Within the context of the Kyoto Protocol, Western European countries and a growing number of Eastern European markets have laid out renewables policies that are dependent on each market’s energy balance, political will and level of liberalisation.  Security of supply is also a key issue, as Europe works towards reducing its dependence on high-risk fossil fuel providers. An integral part of this policy is the regulatory mechanism that supports renewables, because it determines the economic model of renewables projects in most markets.  

In addition to support mechanisms, renewable energy markets depend on resources, site approval, grid issues and the competitive environment.  For the wind industry, these issues have been critical in defining both the market opportunity and its rules for participation.  Economically viable tariffs, efficient and flexible permitting, combined with available grid capacity, are the key elements of a sound market. 


Figure 2.11: European Wind Market Environment and Trends, Source: Emerging Energy Research

Figure 2.11: European Wind Market Environment and Trends, Source: Emerging Energy Research

With a policy and support mechanism in place, wind energy markets then depend on the resources available.
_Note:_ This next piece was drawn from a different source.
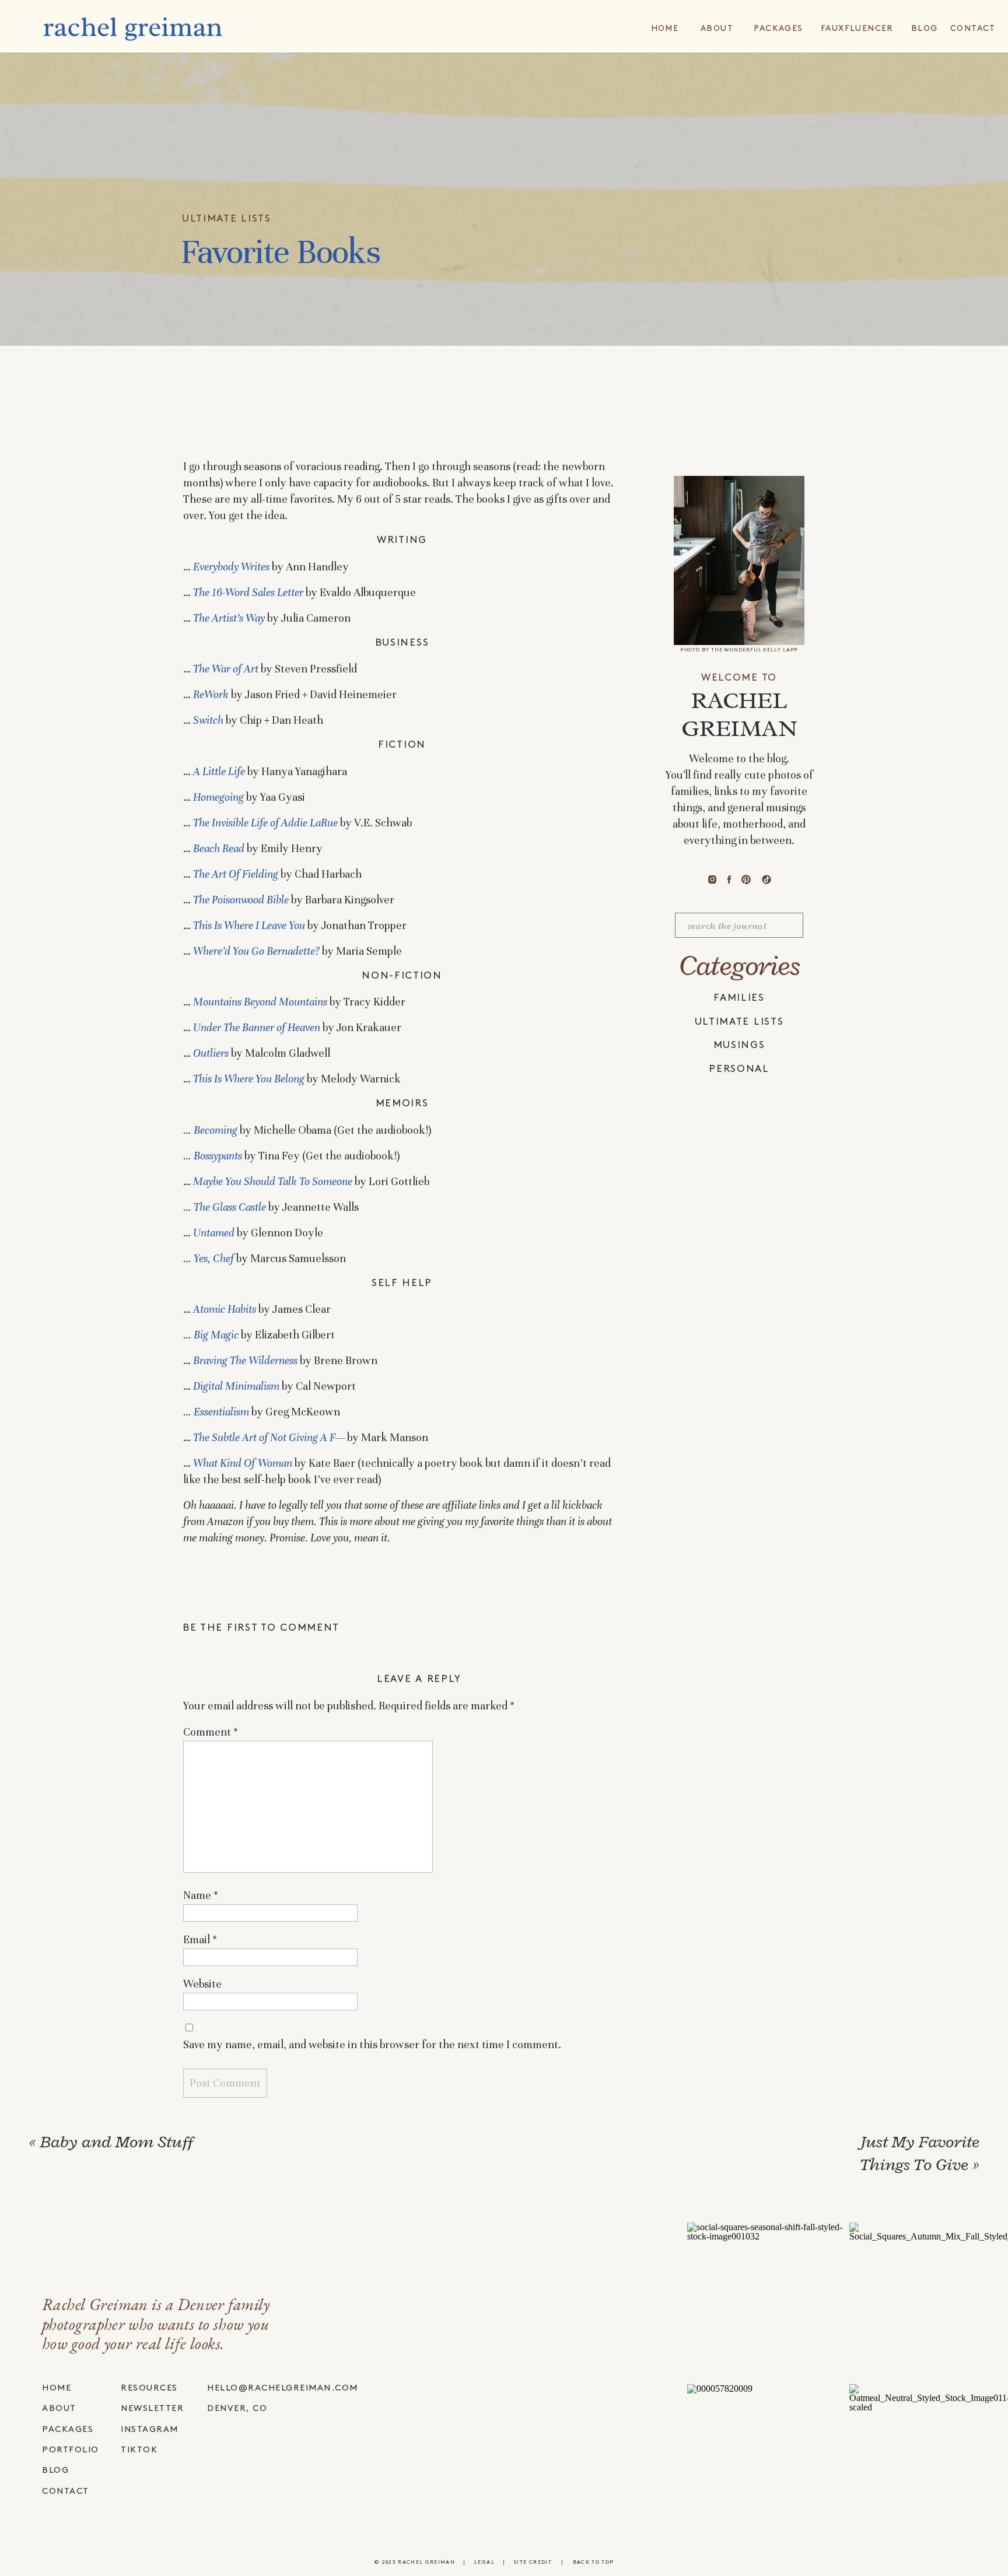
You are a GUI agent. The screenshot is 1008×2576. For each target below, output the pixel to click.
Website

Europe’s highest wind speeds are seen offshore, where it is more expensive to install turbines, and on the coasts of countries in Northwestern Europe. While significant untapped potential exists offshore, two onshore markets – Germany and the Netherlands - have begun to exhibit a degree of saturation as turbine procurement moves toward IEC Class III models with larger rotors. Southern Europe, however, offers higher wind speeds.  
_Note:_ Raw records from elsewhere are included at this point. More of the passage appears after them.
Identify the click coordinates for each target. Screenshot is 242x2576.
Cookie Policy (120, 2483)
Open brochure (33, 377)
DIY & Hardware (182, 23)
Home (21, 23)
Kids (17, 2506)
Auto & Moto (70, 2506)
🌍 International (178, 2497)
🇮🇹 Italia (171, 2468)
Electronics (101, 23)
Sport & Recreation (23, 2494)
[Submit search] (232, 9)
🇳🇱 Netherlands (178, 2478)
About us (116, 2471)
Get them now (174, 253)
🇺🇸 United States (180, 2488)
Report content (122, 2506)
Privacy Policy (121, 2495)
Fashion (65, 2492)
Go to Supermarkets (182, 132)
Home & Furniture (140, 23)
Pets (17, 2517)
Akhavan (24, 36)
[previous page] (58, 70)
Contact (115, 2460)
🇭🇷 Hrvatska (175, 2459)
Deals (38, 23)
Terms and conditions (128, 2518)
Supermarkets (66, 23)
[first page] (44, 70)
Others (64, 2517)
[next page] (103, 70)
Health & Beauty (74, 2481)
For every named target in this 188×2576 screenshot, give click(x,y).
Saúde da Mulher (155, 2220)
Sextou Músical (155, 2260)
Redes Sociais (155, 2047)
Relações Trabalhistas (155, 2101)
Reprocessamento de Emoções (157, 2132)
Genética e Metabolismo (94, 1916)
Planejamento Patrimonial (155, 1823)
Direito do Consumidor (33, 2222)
The issue of grid access to the local distribution or transmission network has generally obstructed the development of wind power. Part of this challenge has stemmed from project permits greatly exceeding infrastructure capabilities, as is the case in Spain, the UK, or other parts of Europe. At the same time, TSOs are in the process of understanding the technical requirements needed to integrate greater amounts of wind power. The application of new grid codes, improved fault ride through and more accurate production forecasting are all contributing to resolving transmission challenges across Europe, although problems connecting wind farm projects to the grid are likely to persist at local level.  This is even truer offshore, where new lines must be built to absorb GW-size offshore power stations.
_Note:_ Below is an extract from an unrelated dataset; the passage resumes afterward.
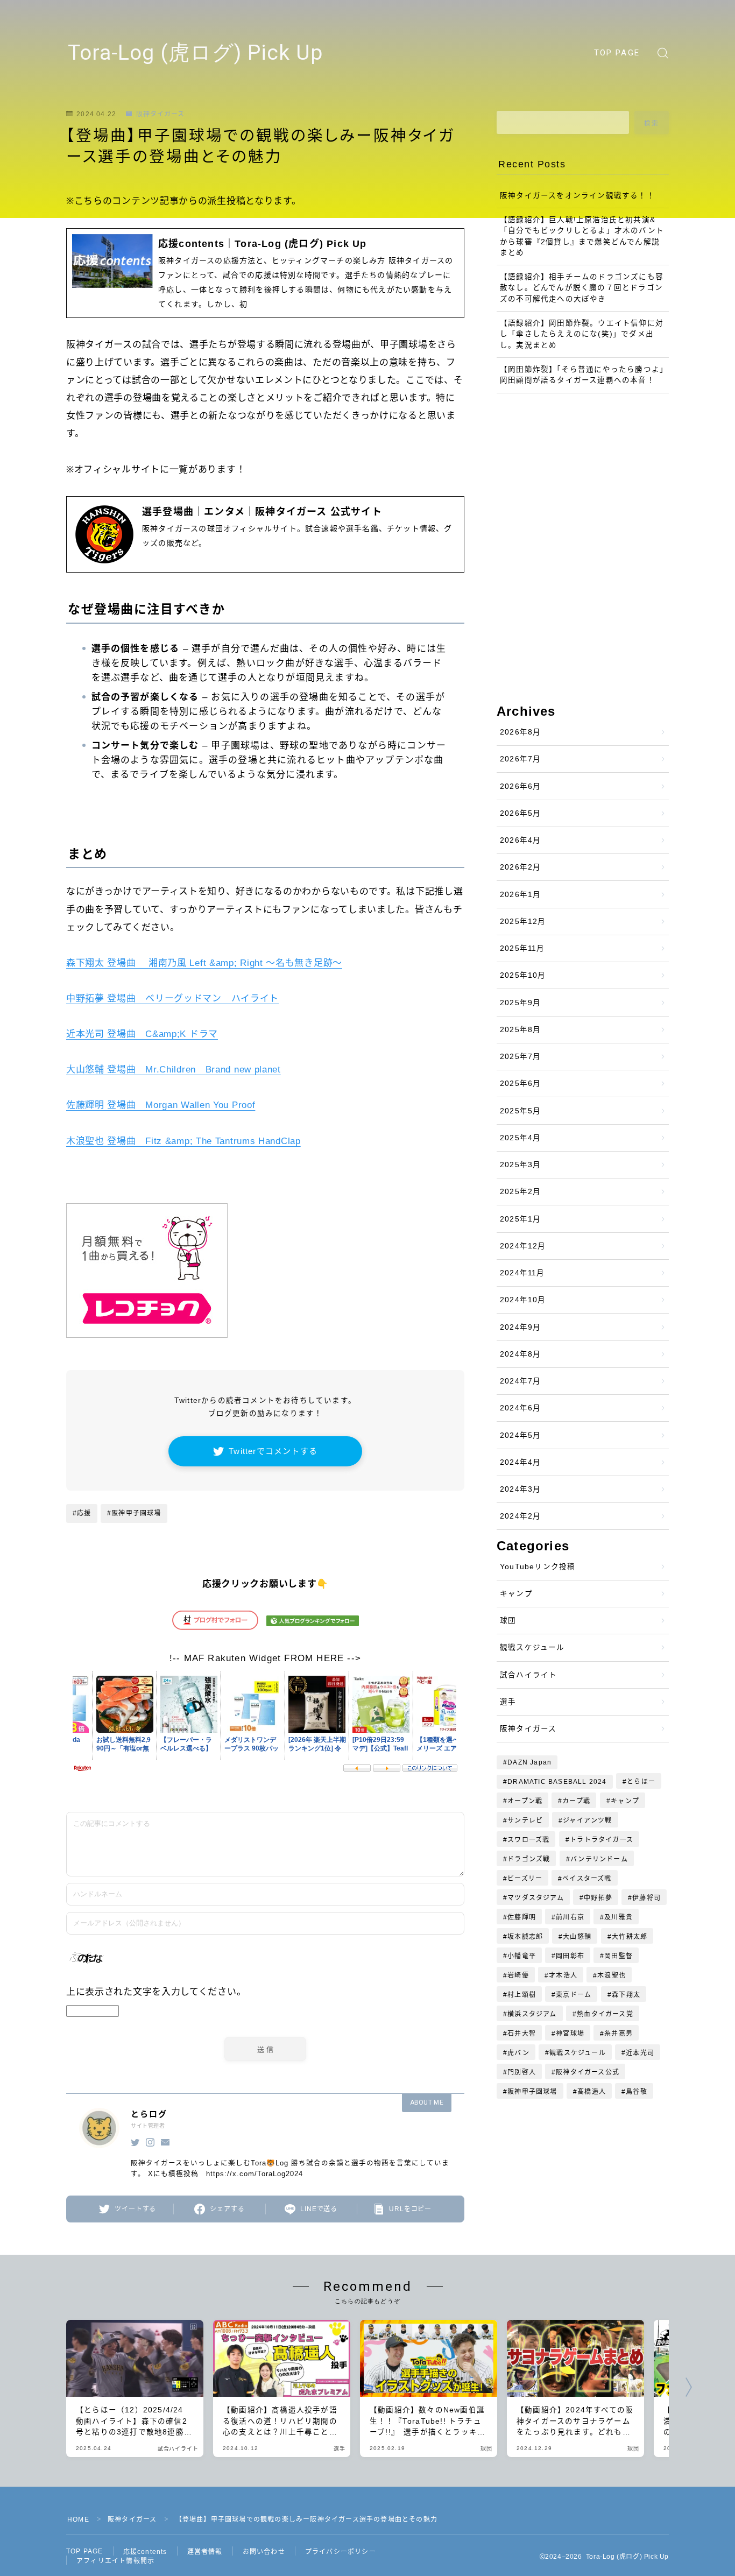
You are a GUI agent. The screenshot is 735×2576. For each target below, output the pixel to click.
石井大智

Given sufficient transmission capacity, another key way of increasing installed wind power capacity is to facilitate the authorisation process for projects. Authorisation processes must not only be streamlined, but they must enable plans to be successfully realised, bolstered by flexibility and an infrastructure that allows new wind plants to be connected to the grid.  Initiatives to unify overly bureaucratic permitting processes have been seen in the UK, Italy and Greece, and these are key to shortening project execution time, though they have shown mixed results.  Germany’s reputation for efficiency in turning around applications in well under a year, and regional designations of wind development zones in markets such as Spain, have proven important ways of facilitating new projects.